Home-grown Esco Aster is developing the vaccine with United States biotechnology company Vivaldi Biosciences, tapping chimeric vaccines which are created by merging proteins from different viruses.

The work-in-progress vaccine, currently named Esco Aster DeltaCov, was "constructed" by joining antigens from the Sars-CoV-2 virus - which causes Covid-19 - with a protein "backbone" from the flu virus.

Antigens are molecules capable of stimulating an immune response.

"Viruses actually want to lie low and not be recognised - they want to evade the immune system and not cause any response.

"By having this backbone... we can awaken the immune system to realise there's a novel virus and create the antibodies needed to kill it," Esco Aster's chief executive Lin Xiangliang told The Straits Times.

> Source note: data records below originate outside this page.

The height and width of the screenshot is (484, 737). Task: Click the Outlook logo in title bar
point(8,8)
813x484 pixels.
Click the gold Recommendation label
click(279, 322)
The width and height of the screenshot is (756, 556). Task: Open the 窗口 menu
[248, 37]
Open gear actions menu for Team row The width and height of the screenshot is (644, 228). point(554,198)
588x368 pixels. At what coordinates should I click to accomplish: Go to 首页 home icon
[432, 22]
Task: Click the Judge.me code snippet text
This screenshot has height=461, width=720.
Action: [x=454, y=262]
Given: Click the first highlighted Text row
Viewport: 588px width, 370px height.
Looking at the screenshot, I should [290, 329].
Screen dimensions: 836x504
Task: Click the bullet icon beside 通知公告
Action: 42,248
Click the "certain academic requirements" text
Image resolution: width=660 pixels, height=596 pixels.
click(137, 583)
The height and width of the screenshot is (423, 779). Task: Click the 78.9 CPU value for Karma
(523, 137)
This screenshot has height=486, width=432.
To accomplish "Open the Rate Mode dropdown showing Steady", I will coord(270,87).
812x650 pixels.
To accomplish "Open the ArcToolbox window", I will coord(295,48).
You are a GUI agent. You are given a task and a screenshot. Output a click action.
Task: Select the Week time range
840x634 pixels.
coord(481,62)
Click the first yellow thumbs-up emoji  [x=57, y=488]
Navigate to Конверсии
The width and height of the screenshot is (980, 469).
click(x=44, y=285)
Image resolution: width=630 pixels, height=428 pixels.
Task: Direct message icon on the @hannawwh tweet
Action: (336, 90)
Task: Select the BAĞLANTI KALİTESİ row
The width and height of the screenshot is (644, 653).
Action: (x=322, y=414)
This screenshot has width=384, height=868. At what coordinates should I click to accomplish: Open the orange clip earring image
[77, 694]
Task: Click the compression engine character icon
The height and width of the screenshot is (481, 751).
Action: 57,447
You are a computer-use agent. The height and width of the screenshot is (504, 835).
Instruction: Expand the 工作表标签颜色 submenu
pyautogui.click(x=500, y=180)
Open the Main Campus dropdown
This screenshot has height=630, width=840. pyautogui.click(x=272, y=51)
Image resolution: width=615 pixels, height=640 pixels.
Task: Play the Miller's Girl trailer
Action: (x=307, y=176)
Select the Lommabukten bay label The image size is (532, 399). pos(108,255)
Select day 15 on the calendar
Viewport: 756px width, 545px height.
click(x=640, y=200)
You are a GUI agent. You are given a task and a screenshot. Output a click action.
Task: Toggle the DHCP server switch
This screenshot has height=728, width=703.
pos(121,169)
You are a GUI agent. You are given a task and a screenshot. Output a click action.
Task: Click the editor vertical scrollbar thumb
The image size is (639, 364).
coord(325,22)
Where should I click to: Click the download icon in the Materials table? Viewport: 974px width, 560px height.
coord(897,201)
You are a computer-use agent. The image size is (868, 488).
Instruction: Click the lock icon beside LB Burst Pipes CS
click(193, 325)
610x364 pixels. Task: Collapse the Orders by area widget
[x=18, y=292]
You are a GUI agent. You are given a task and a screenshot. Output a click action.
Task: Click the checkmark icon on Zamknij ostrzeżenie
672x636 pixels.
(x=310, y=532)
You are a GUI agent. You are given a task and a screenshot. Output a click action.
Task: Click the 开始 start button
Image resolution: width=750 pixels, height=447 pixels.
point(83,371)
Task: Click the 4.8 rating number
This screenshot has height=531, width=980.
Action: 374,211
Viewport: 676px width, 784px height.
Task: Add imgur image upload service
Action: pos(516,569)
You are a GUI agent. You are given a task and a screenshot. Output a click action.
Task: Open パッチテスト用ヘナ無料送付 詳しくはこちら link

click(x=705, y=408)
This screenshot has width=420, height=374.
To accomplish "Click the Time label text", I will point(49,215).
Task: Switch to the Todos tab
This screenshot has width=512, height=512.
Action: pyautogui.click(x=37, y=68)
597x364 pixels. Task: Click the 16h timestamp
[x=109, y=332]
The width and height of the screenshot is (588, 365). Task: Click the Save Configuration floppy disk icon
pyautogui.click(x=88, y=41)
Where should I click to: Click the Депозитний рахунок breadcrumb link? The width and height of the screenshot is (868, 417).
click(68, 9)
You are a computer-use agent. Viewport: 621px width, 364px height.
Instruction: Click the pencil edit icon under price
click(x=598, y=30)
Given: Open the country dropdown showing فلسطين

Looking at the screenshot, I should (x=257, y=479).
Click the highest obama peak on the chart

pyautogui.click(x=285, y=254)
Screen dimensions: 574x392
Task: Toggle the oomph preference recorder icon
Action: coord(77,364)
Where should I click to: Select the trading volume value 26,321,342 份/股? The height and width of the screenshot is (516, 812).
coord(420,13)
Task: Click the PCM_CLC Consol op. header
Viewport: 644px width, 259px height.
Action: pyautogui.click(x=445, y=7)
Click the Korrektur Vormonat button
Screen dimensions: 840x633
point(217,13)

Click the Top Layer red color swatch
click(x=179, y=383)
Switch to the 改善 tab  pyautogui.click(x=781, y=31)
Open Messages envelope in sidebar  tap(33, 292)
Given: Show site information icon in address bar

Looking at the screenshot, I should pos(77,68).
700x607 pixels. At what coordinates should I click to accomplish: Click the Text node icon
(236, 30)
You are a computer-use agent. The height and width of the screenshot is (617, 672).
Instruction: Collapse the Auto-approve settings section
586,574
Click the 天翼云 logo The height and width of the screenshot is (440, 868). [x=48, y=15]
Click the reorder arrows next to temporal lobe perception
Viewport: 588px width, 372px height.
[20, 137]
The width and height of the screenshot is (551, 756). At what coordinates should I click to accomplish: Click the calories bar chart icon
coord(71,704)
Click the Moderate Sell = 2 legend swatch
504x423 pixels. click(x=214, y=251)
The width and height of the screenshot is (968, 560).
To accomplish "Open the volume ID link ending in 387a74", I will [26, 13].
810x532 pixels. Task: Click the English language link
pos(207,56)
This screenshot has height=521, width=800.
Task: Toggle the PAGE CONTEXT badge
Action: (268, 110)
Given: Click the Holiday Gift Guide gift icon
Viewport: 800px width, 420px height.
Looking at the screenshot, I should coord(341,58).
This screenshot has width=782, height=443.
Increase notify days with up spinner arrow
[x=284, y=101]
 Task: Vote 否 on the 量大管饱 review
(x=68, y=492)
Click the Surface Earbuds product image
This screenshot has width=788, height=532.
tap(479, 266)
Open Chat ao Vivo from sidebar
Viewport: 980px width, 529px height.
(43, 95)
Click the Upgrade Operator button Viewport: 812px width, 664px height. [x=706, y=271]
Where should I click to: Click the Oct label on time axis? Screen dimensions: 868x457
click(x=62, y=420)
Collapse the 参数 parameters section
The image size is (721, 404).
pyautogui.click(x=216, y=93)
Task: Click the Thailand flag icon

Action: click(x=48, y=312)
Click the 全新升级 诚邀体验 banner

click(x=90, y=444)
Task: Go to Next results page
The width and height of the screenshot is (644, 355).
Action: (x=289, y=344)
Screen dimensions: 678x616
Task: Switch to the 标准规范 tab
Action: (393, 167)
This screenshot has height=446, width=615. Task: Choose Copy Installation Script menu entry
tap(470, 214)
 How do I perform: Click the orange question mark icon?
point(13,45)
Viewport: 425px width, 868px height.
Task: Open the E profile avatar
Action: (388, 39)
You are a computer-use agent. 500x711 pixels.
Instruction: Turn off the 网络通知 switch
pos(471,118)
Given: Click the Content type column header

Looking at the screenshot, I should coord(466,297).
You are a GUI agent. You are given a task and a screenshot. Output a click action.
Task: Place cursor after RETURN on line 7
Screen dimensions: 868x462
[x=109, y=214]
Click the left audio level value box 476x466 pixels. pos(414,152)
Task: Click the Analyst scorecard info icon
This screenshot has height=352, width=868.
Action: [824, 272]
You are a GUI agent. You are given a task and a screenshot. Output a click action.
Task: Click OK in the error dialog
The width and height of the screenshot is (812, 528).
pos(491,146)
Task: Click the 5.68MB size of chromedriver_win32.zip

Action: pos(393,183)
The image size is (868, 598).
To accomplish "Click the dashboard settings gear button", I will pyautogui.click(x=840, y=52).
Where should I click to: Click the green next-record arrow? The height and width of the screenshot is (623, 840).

Esco Aster, which has a laboratory in Ayer Rajah Crescent, offers vaccine-, cell-and gene-therapy development and biomanufacturing services.

Research on the flu virus backbone was started in 1999 by Dr Thomas Muster, who is now Vivaldi Biosciences' chief scientific officer.

It has been used to create vaccines and vaccine candidates for several infectious diseases since then, including multiple flu strains and the severe acute respiratory syndrome or Sars, also a coronavirus.

Mr Lin had approached Vivaldi Biosciences after the first Covid-19 case in Singapore was confirmed on Jan 23.

Esco Aster, an arm of leading biopharma equipment manufacturer Esco Group, is working on finding the correct antigen sequence to be inserted into the backbone, and on scaling up the production of the backbone.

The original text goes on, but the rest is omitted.